(What the exercise asks) Pick out every line in the items below that contains the word "agent". Letter case must match.

(Data in this exercise)
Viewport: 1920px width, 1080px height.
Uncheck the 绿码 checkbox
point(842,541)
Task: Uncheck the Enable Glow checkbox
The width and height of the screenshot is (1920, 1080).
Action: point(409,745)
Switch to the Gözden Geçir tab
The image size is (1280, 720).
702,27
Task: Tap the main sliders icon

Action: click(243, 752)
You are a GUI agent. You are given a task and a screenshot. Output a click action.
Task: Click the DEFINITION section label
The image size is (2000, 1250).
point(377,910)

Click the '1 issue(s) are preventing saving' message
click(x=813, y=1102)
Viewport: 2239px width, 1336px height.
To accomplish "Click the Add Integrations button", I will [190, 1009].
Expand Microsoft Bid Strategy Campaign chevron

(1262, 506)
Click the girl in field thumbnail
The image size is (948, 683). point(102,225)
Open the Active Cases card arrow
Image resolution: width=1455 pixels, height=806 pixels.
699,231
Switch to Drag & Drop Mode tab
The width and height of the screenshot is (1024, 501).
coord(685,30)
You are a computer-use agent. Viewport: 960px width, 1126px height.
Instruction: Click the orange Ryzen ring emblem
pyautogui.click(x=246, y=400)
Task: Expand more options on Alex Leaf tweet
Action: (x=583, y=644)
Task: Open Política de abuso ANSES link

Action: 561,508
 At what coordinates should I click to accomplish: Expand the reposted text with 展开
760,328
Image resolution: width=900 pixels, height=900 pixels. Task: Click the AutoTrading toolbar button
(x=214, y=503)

(Solution)
You are a GUI agent. You are given a task and a screenshot. Output a click action.
You are a computer-use agent. Viewport: 960px width, 1126px height.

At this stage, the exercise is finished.